Bilkent student Emrehan Tüzün (CS/IV) was a member of the four-person team that won PennApps XIII, the most recent iteration of the US’s foremost and largest collegiate hackathon. Team RAMEAR’s winning project demonstrated the transmission of data from a completely disconnected computer to a radio receiver.
PennApps, held semiannually at the University of Pennsylvania, encourages engineering students to develop and showcase their skills, and has spawned an entire “league” of hackathons since its beginnings in 2009. Approximately 1,400 participants from 100 universities around the world spent 36 hours developing applications during this year’s event, which took place the weekend of January 22-24.
Along with Emrehan, the members of the winning team were Rob Roy Fletcher (University of Pennsylvania PhD candidate in physics) and Tom Hartley and Fu Yong Quah (second-year undergraduates at Imperial College London).

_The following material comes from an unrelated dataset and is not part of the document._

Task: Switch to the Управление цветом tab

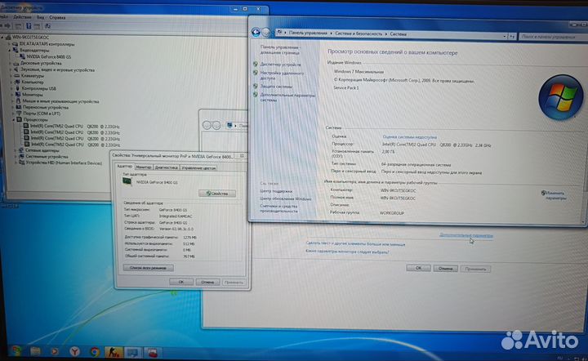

RAMEAR was so named because it acts as an “ear” that “listens” to a computer’s random-access memory (RAM). The team demonstrated that their program was able to leak data from a computer with no connection and that this data could be reconstructed on another computer with a radio receiver. The team took advantage of the fact that all electronics naturally generate radio waves while running electricity through wires.
They used their computers in a specific way to access computer memory, and this increased the radio noise on the RAM’s frequency. Their program repeated this access in binary periods to and from the target computer with no wireless connection. Finally, the team listened to the RAM’s radio frequency channel and used signal processing techniques to reconstruct the data they had sent from the computer.